» EXERCISE DESCRIPTION
The line that contains "The image size is (1316, 904)." marks the start. Please set it down, with every later line of the data, exactly and without pictures.

(RECORDS)

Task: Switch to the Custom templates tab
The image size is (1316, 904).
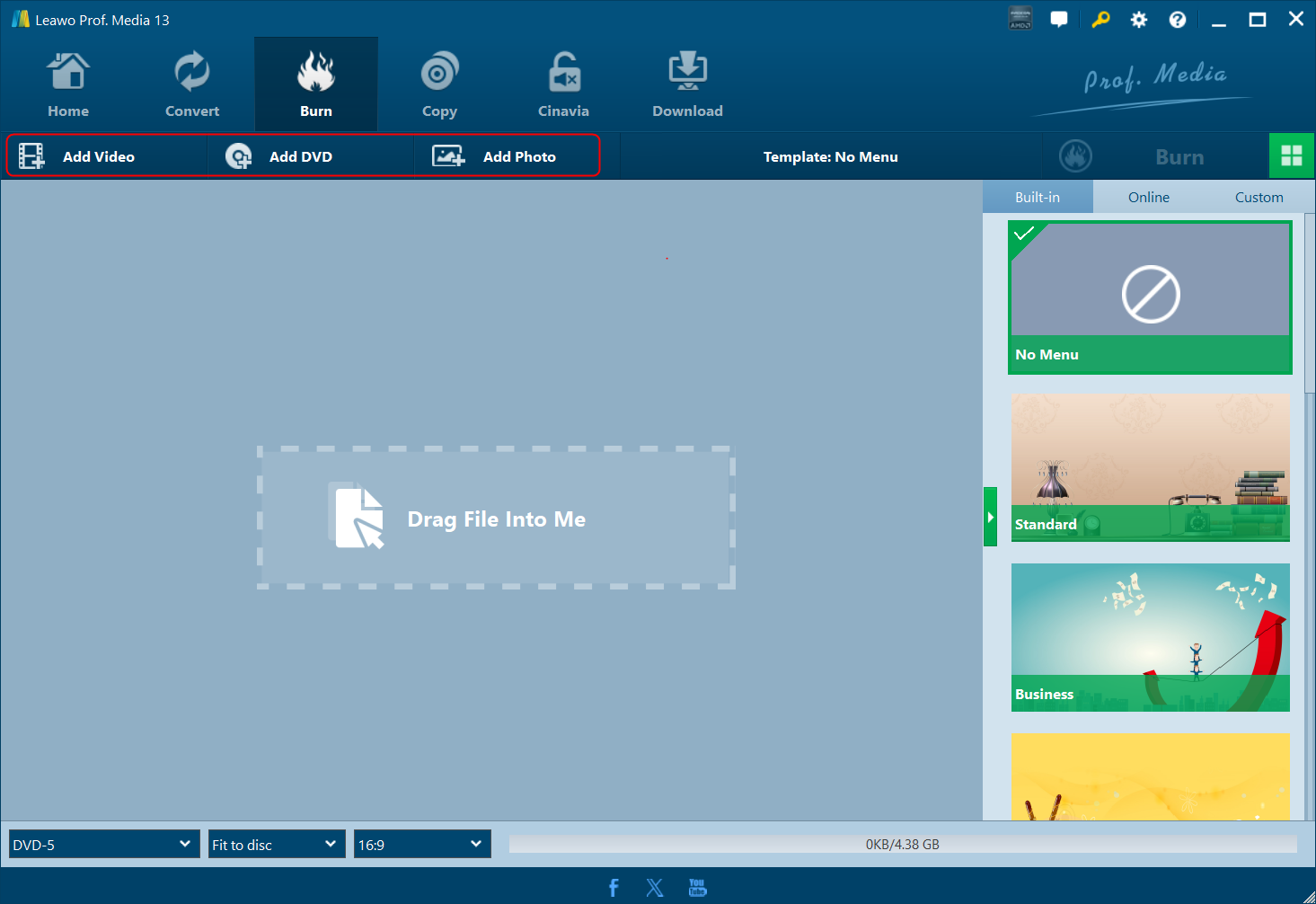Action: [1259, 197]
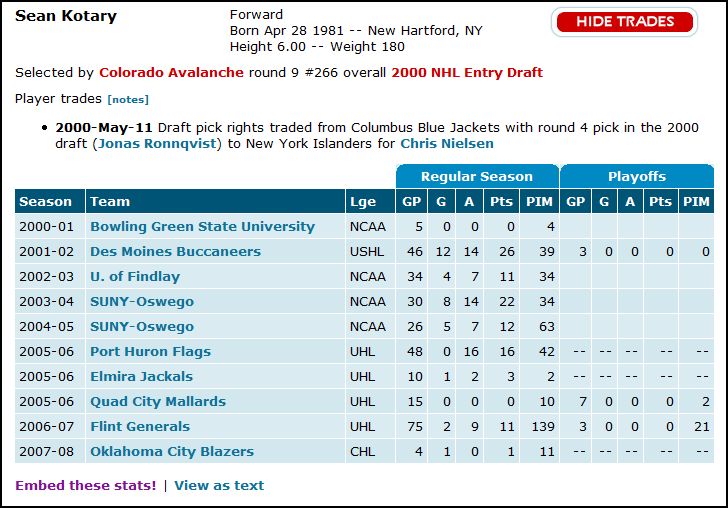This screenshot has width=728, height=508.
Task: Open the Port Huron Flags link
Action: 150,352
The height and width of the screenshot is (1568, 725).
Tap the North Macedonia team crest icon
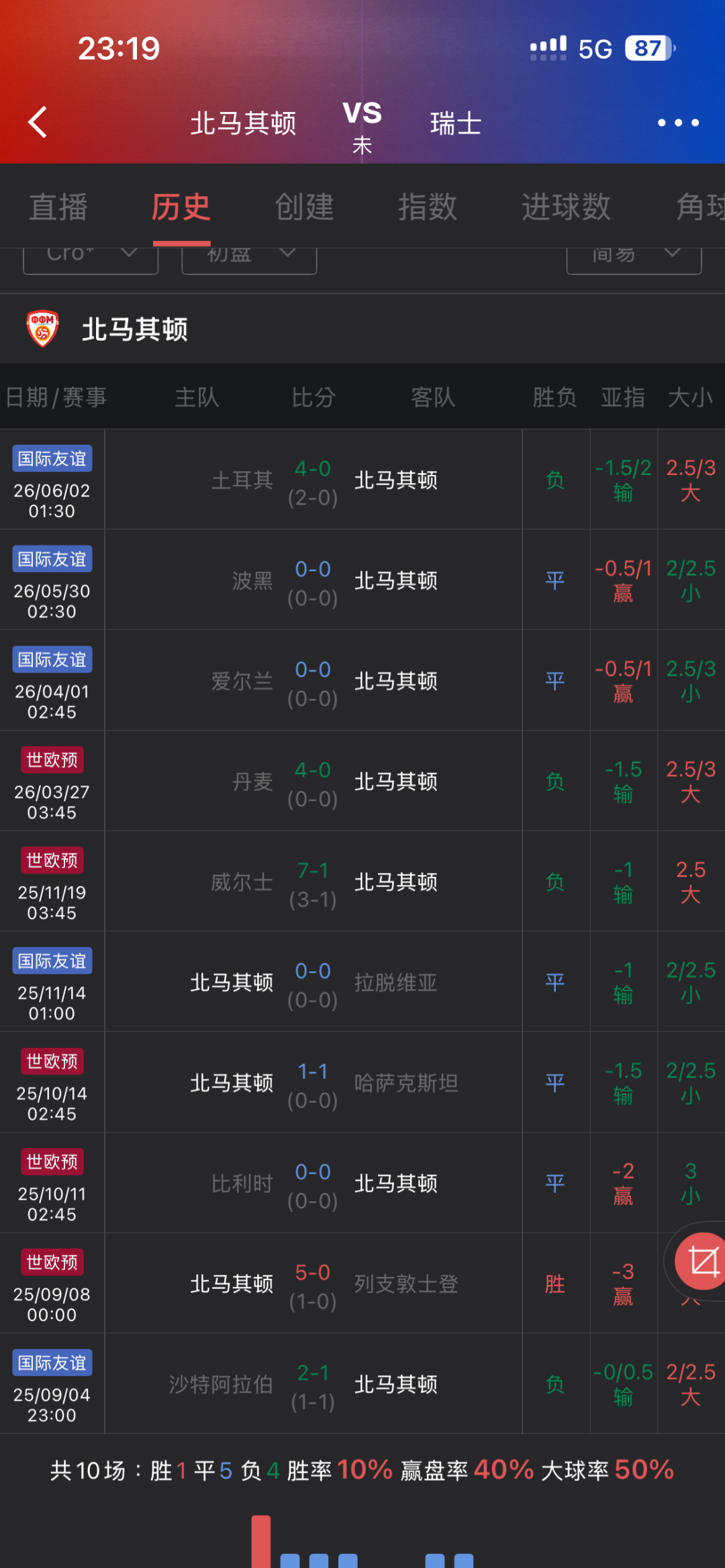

(End RECORDS)

» ANSWER SECTION
The image size is (1316, 904).
Action: [1259, 197]
This screenshot has width=728, height=508.
Task: Open the Port Huron Flags link
Action: 150,352
The height and width of the screenshot is (1568, 725).
Tap the North Macedonia team crest icon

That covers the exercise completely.